■ Supplied passage ■
......

Federal Court Orders Trump To Accept New DACA Applications

By Immigration Attorney Caroly Pedersen

Photo credit AP

A Federal District Court ruled on Friday that the Trump administration must resume accepting new applications for the DACA (Deferred Action for Childhood Arrivals) program, in order to comply with a recent Supreme Court ruling issued on June 18, 2020, denying the government’s right to terminate the program.

Following the Supreme Court decision in favor of Dreamers last month, the Trump administration has continued to defiantly refuse to accept new DACA applications.

Coming nearly a month after the Supreme Court’s ruling, Judge Grimm’s order means that the DACA policy must be restored to what it was before the Trump administration terminated it in September 2017, mandating that the USCIS resume accepting new DACA requests under the 2012 executive order by Obama.

However, as of today, Monday, July 20th, the USCIS Webpage for DACA has not been updated in accordance with either the Supreme Court decision, or the Federal District Court order and instead continues to state that the agency is not accepting any new DACA applications. But more likely than not, this recent court order will eventually force the agency to comply, hopefully sooner, rather than later. Dreamers should visit the USCIS DACA webpage frequently for updates.

Once the USCIS does begin accepting new DACA applications again, it’s very important to understand that the eligibility requirements and benefits are the same as under the original Obama DACA program.

Those who qualify receive a work permit and DACA status, which is renewable every two years. Pay very close attention to the requirements and do not use “magical thinking” when applying, since this is not the safest time to apply for immigration benefits that you are not eligible for. It will unnecessarily expose your personal information and that of your family to the Trump administration. Technical details absolutely govern whether or not an individual is eligible.

......

[Element lookup records]
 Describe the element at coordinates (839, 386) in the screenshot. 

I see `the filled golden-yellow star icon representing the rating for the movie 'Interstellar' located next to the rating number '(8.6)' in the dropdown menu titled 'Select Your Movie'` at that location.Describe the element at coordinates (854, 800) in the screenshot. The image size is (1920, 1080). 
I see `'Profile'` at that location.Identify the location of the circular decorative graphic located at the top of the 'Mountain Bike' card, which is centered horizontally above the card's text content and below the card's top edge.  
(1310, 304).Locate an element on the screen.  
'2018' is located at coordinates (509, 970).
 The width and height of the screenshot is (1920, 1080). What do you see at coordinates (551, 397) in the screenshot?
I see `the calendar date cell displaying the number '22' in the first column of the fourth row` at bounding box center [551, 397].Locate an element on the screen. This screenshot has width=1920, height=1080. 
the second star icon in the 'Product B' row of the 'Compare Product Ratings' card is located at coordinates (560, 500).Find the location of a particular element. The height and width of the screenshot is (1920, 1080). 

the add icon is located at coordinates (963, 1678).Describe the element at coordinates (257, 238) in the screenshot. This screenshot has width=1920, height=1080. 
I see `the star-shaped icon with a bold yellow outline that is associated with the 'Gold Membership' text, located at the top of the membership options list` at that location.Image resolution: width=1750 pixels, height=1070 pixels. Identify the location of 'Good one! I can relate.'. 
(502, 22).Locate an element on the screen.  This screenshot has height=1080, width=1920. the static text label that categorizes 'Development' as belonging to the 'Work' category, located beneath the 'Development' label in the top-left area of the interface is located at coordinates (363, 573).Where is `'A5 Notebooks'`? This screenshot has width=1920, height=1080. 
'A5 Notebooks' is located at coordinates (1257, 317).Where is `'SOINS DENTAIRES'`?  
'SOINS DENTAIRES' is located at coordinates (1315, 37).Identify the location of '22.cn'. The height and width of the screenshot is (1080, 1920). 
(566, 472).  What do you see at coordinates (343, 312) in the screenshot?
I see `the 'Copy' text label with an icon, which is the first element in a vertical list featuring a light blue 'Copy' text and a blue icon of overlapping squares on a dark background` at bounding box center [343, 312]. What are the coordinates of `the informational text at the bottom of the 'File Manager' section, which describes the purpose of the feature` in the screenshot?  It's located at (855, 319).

......

■ Set tasks ■
**a)** List every calendar date or year that appears in the DACA court order article.
**b)** Write the next paragraph of the DACA court order article, picking up after its final sentence.

■ Set of answers ■
**a)**
June 18, 2020
September 2017
2012
Monday, July 20th

**b)**
For instance, if you came to the U.S. even a day after June 15, 2007 you do not qualify. If you came to the U.S. before June 15, 2007, but you were age 16 or above, you do not qualify, even if you came only a day after your 16th birthday. If you were in the U.S. in legal immigration status on June 15, 2012, you do not qualify (for example you were in the U.S. as a visitor and your period of stay (I-94) had not expired by that date). 

To be eligible under the requirements of the DACA program, you must:

-Have been under 31 years of age on June 15, 2012 (even though you can be age 31 or above now);
-Have last entered and remained in the U.S. on or before June 15, 2007, before your 16th birthday;
-Have been physically inside the U.S. on June 15, 2012 and on the date of the application;
-Not be in lawful immigration status on June 15, 2012, meaning you cannot have been in the U.S. in legal status on that date;
-Must be either currently studying or have graduated from high school, earned a GED or have an honorable discharge from the US Armed Forces or the Coast Guard; and
-Have not been convicted of a felony or DUI, or convicted of a “significant misdemeanor” or 3 or more misdemeanors of any kind.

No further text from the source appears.